- **Exercise details**
Pick out each line below that contains the string "Viewport", and copy those lines in full.

- **Data listing**
** begin **

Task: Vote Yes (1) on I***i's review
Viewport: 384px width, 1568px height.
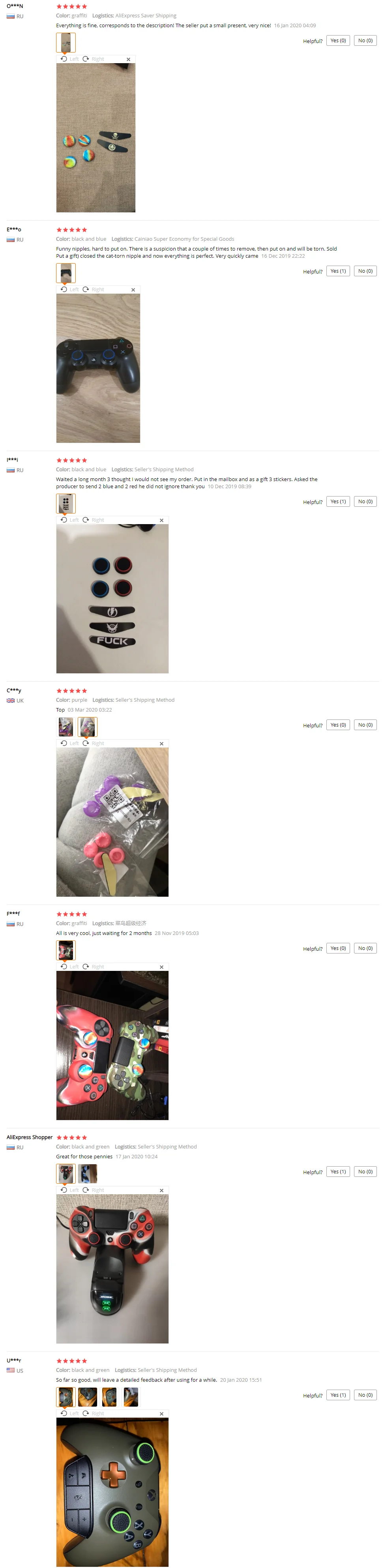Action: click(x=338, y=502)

** end **
** begin **

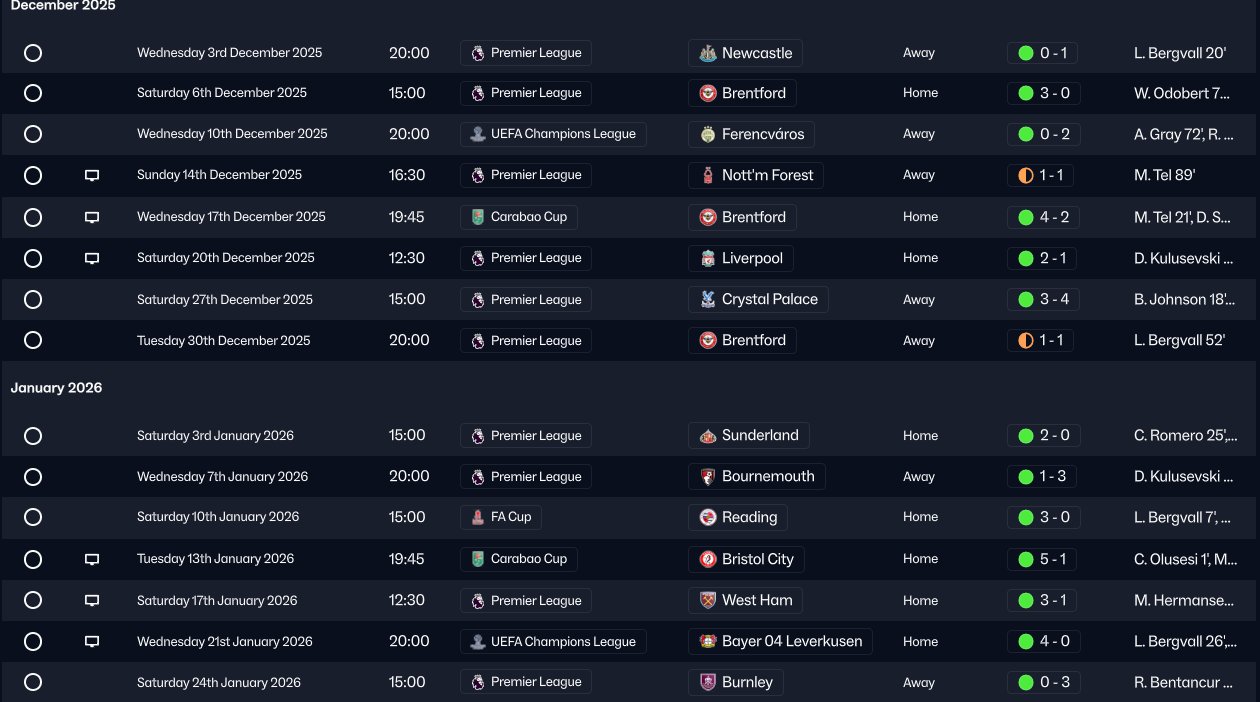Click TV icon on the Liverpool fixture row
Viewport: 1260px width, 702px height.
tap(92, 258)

** end **

- **Exercise answer**
Viewport: 384px width, 1568px height.
Viewport: 1260px width, 702px height.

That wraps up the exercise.